Esas características
coinciden con las de un gobierno y un gobernante populista, sobre todo si es
carismático y tiene una fuerte conexión con el pueblo. Ni por asomo llegan a
ser socialistas, por más que se autodefinan como tales. Son sencilla y llanamente
populistas.
Algunos dirán que como
expropiaron empresas privadas y las nacionalizaron, son socialistas o peor aún
comunistas. Un gobierno populista y hasta un gobierno democrático expropia y
nacionaliza empresas. No es un rasgo exclusivo de un gobierno socialista. Por otro lado, la distribución de la riqueza
la realizan por medio de subsidios y precios controlados, pero a costa del
erario nacional.
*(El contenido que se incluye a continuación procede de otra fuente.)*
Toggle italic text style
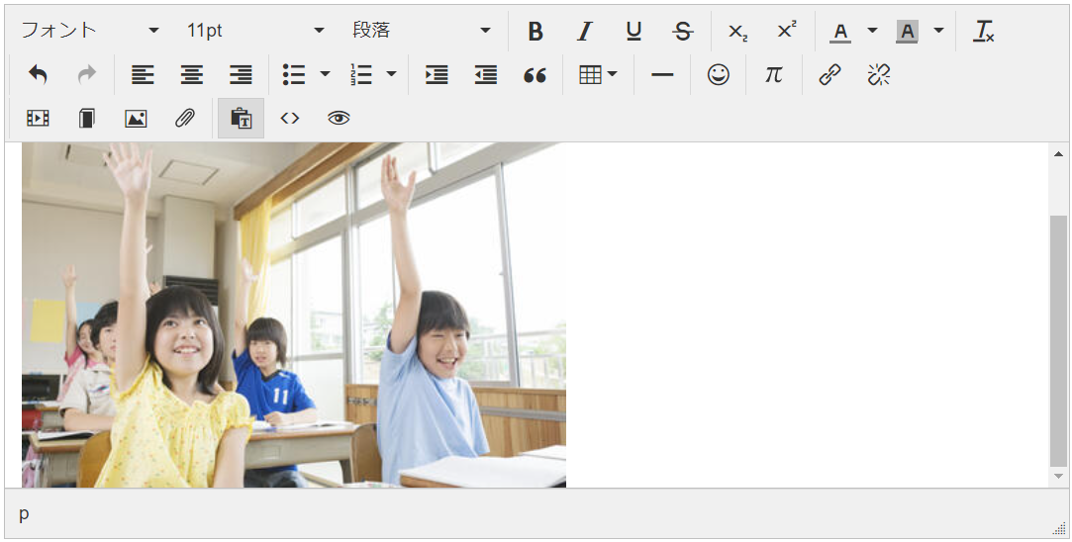The height and width of the screenshot is (542, 1072). point(584,32)
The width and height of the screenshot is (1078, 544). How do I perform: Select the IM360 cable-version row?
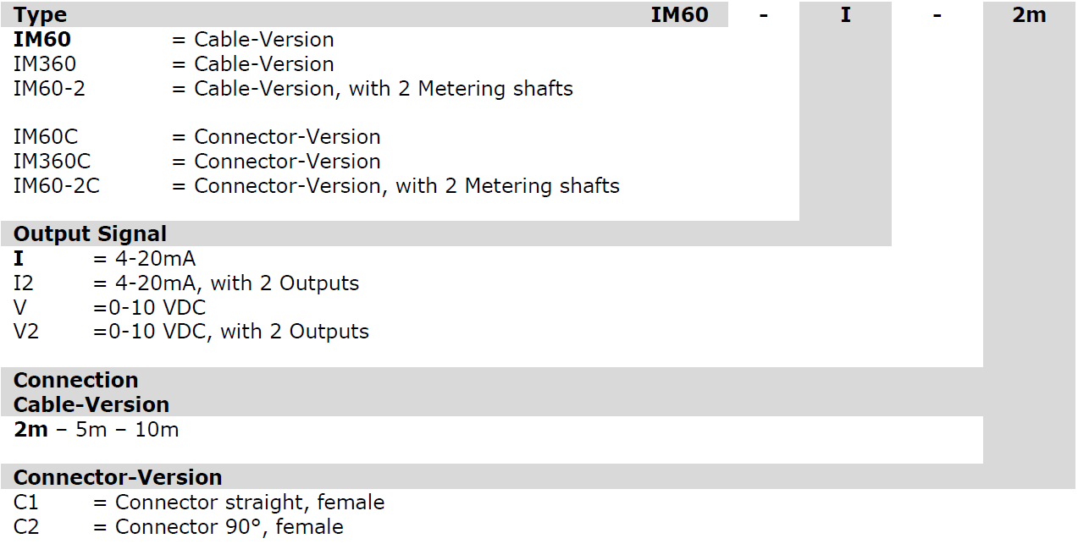pyautogui.click(x=44, y=64)
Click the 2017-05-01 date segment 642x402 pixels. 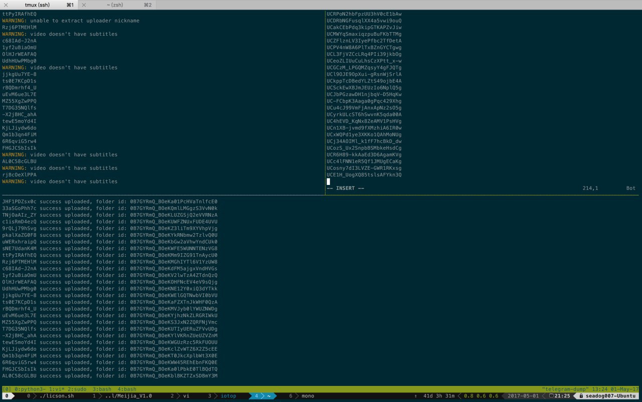coord(523,396)
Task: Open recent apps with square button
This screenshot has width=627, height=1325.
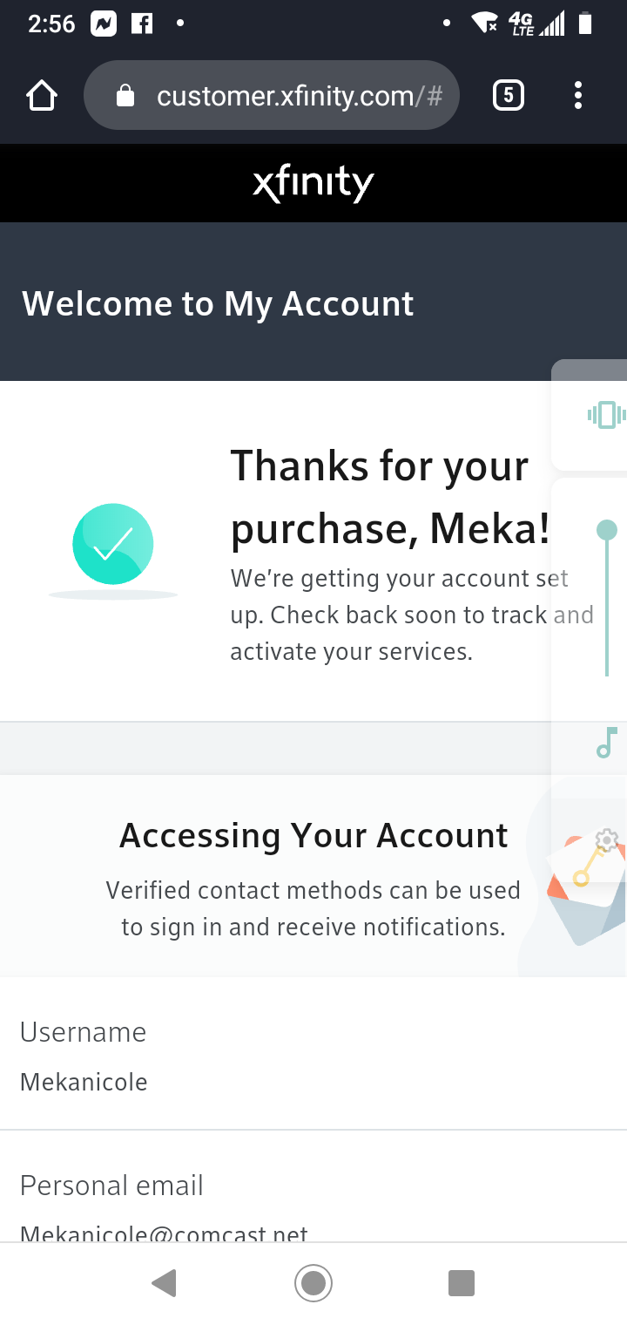Action: click(x=461, y=1282)
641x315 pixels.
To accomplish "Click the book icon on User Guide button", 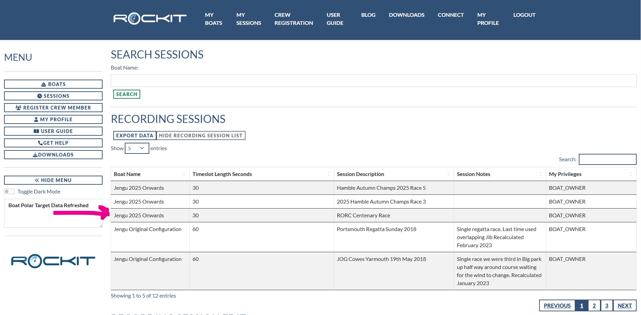I will tap(36, 131).
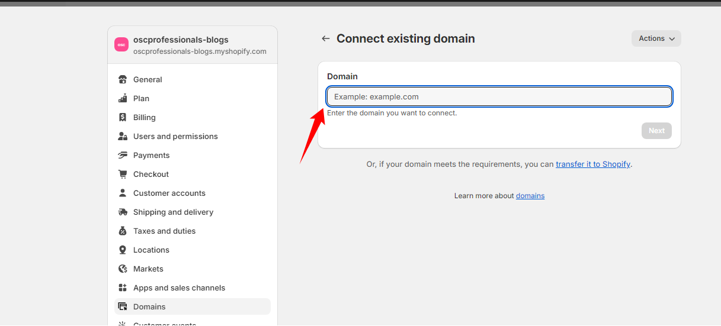Click the Shipping and delivery truck icon
Screen dimensions: 721x326
pyautogui.click(x=123, y=212)
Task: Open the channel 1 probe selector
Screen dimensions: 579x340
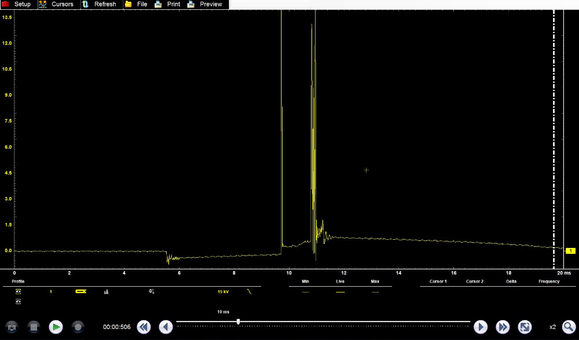Action: [80, 291]
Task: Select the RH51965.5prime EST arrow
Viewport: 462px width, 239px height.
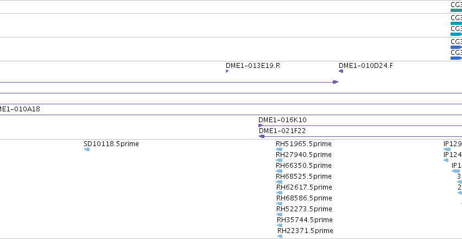Action: (279, 149)
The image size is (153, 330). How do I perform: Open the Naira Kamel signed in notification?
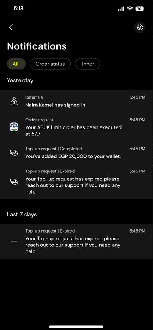click(x=76, y=101)
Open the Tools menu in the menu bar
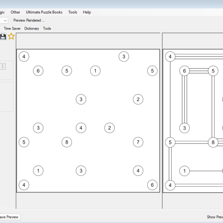 pos(72,12)
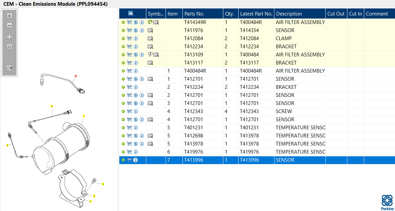Click the Latest Part No. column header
This screenshot has height=211, width=395.
256,14
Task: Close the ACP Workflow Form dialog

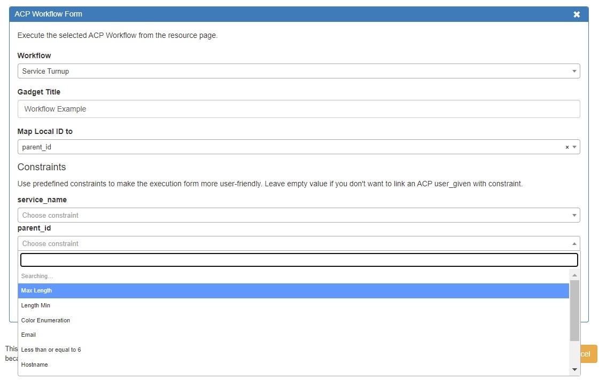Action: 577,14
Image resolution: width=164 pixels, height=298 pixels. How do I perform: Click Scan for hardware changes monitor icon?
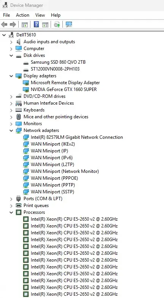[69, 25]
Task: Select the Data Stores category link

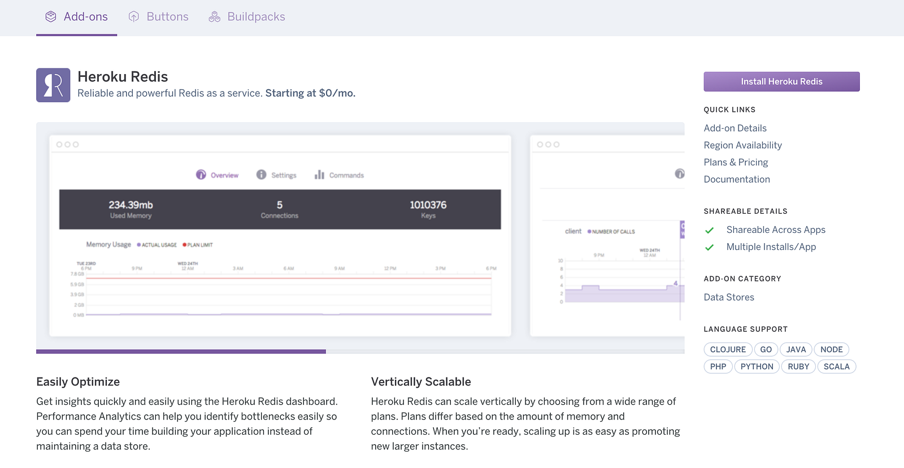Action: pos(729,297)
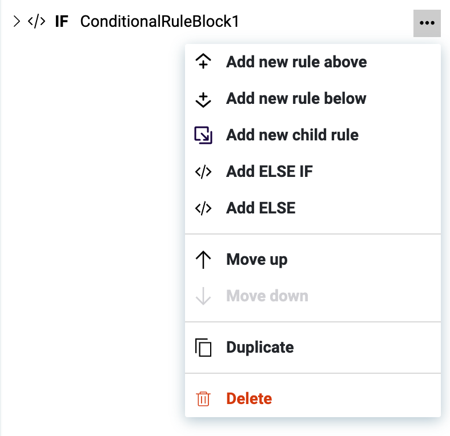Image resolution: width=450 pixels, height=436 pixels.
Task: Click the three-dots more options button
Action: 427,23
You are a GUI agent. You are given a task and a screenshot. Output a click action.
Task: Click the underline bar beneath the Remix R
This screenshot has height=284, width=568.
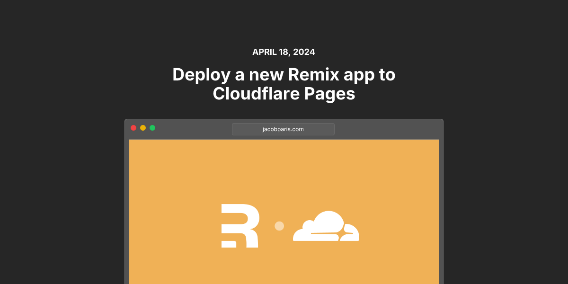tap(230, 244)
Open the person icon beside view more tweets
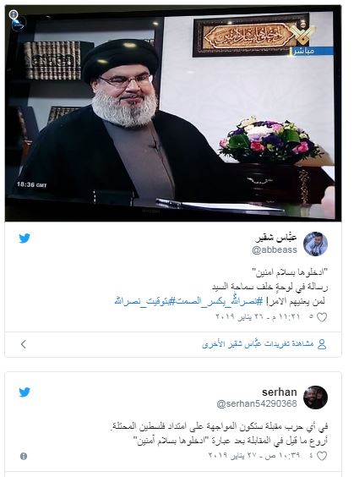Image resolution: width=354 pixels, height=477 pixels. (x=322, y=344)
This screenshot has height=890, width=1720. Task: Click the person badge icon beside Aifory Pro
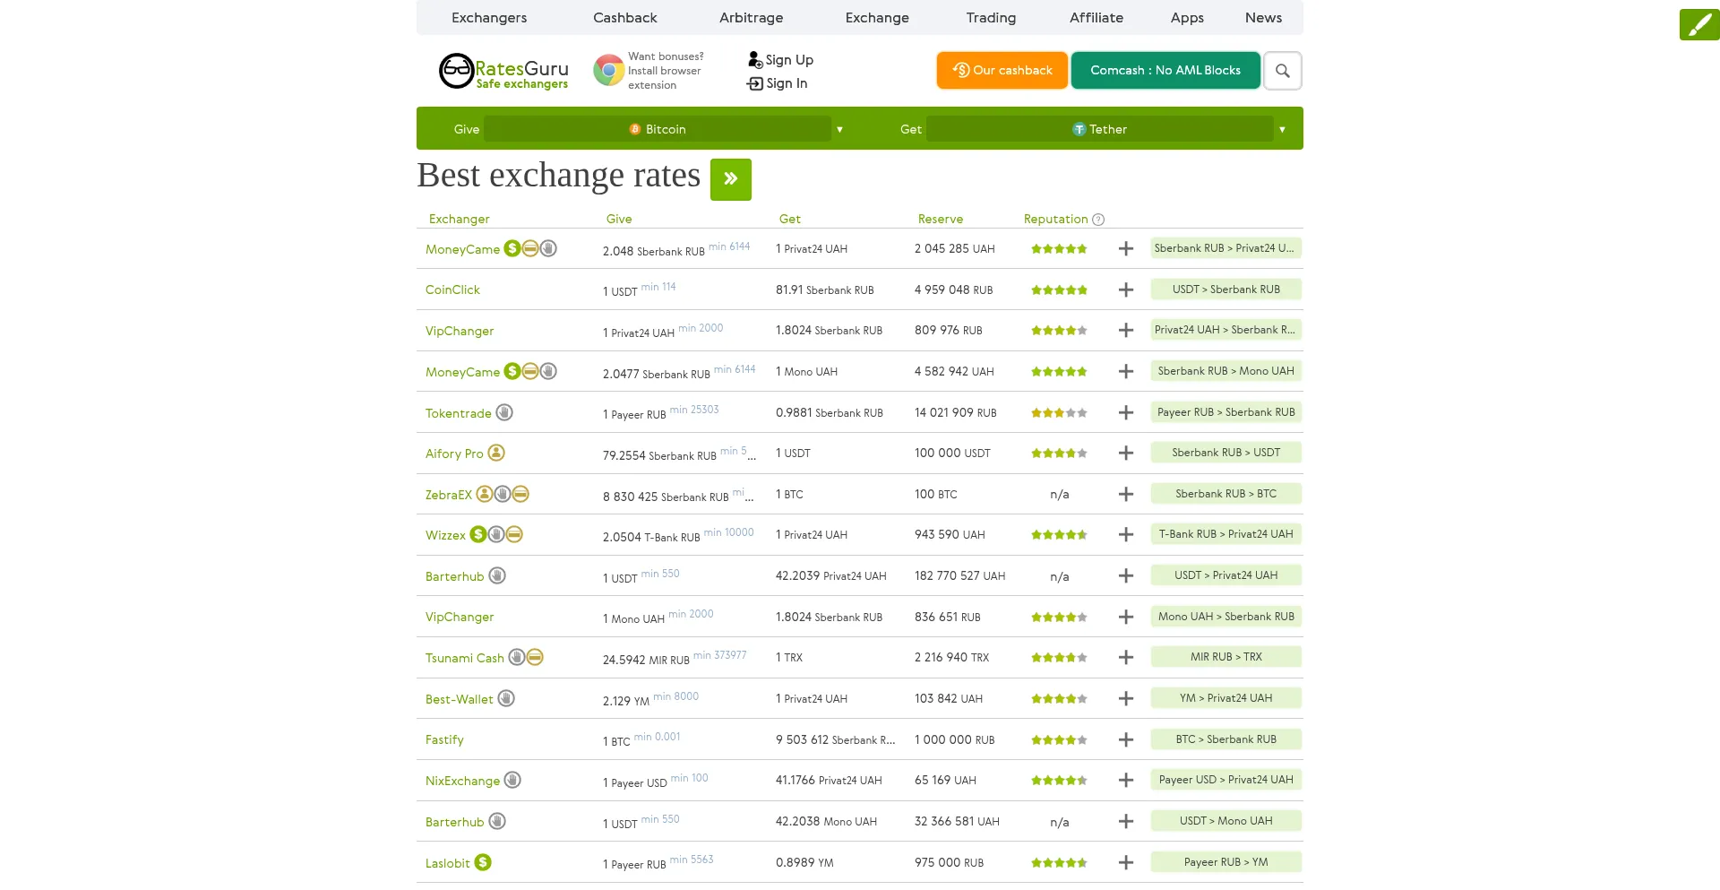point(496,454)
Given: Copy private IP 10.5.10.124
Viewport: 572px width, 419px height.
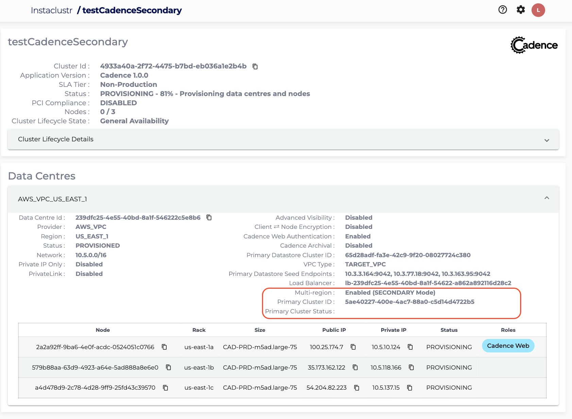Looking at the screenshot, I should (410, 347).
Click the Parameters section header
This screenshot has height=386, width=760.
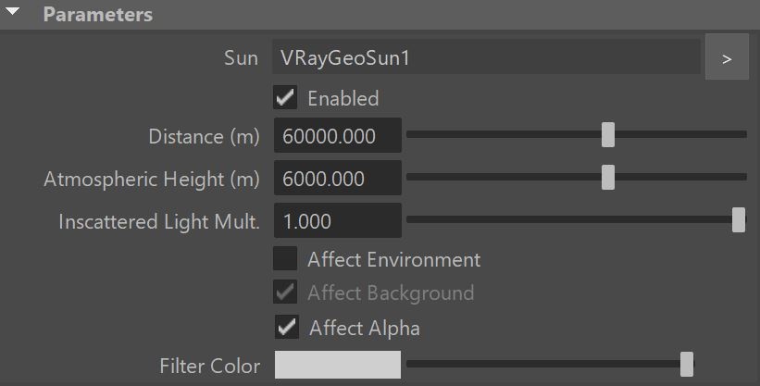tap(380, 15)
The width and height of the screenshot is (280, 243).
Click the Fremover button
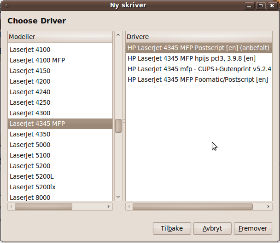click(253, 228)
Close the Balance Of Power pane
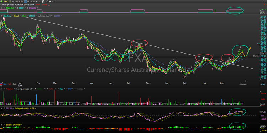The image size is (267, 133). point(1,125)
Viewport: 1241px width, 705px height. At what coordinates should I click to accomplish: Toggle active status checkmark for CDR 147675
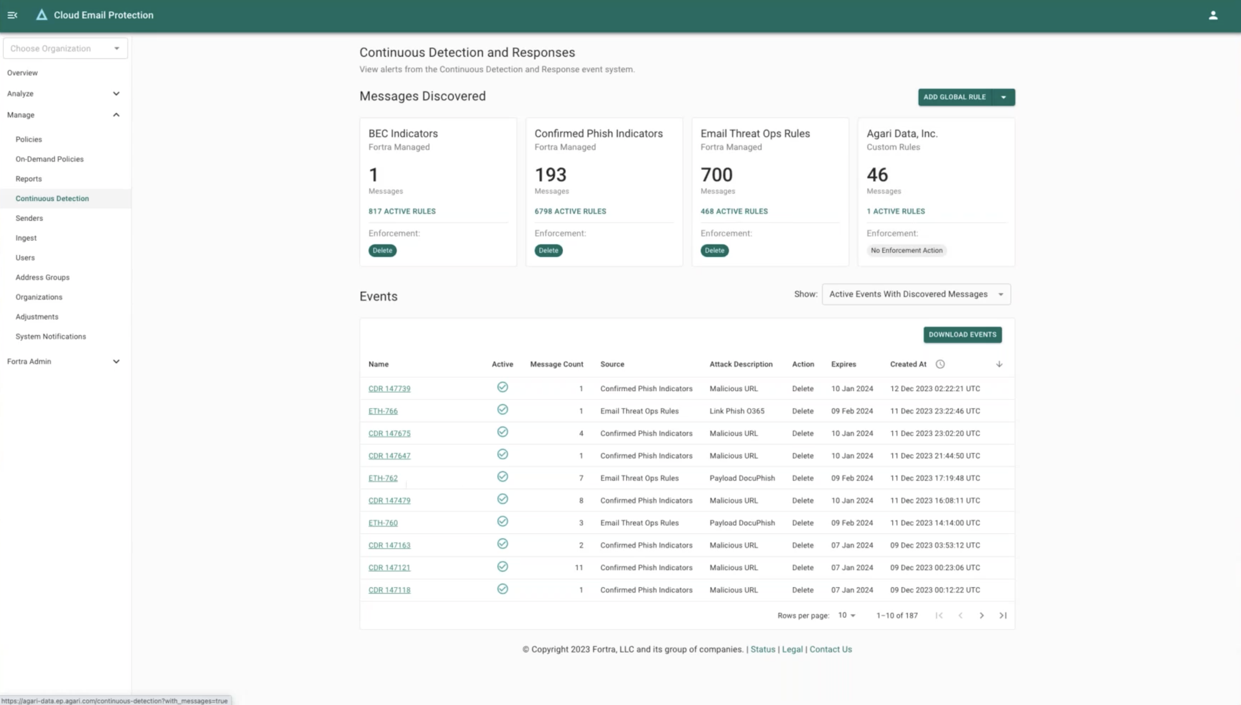(503, 432)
Se gasta más de lo que se tiene y la deuda se financia con empréstitos
o “la maquinita”, la emisión inorgánica de moneda. Lo que se busca es tener
contenta a la gente, con el bolsillo y el estómago lleno, para ser reelegidos
en sucesivos periodos de gobierno, muchas veces con mañas en el proceso
electoral e hipotecando el futuro de la nación.
La luna de miel con el
elector termina cuando los estómagos como los estantes de los mercados se
encuentran vacíos: la economía se vuelve inmanejable, no hay divisas
extranjeras, la gente rechaza la moneda local porque no vale nada, escasean los
bienes con precios controlados y sobreabundan en el mercado negro a precios inalcanzables
para el ciudadano de a pie, los aumentos de sueldos que decreta el gobierno se
los devora la inflación y el desgobierno es cosa de todos los días.
El populista de izquierda le
echará la culpa de todo el desaguisado al “imperio” y al sabotaje de la derecha
reaccionaria a un “gobierno del pueblo”.
Generalmente un populista de
izquierda deja más pobre a la nación de cuando entró a “servir al país”.
Dilapidan los recursos que encuentran, no exentos de corrupción y sobrecostos. De
allí que para mantenerse en el poder se convierten en dictaduras cuando pueden
y cuando no, deben presentarse a justas electorales, que, de perder, abandonan
el gobierno muy a su pesar, hastiado el ciudadano de tanto desatino, carestías
e inflación. En un gobierno socialista, stricto sensu, el poder no se
abandona por más que se tenga una baja legitimidad y la gente se muera de
hambre.
Gobiernos populistas, de
derecha o de izquierda, los hemos tenido en el pasado y en el presente (y estoy
seguro que en el futuro también los tendremos). Son peligrosos, porque
imperceptiblemente pueden caer en dictaduras “en nombre del pueblo”,
abandonando el sistema democrático dentro del cual fueron elegidos.
Mientras no existan instituciones
sólidas, una economía sana y próspera, que no dependa exclusivamente de los
recursos naturales, y sobre todo mientras no se corrijan las graves inequidades
que existen en América Latina, los tendremos en nuestro escenario político.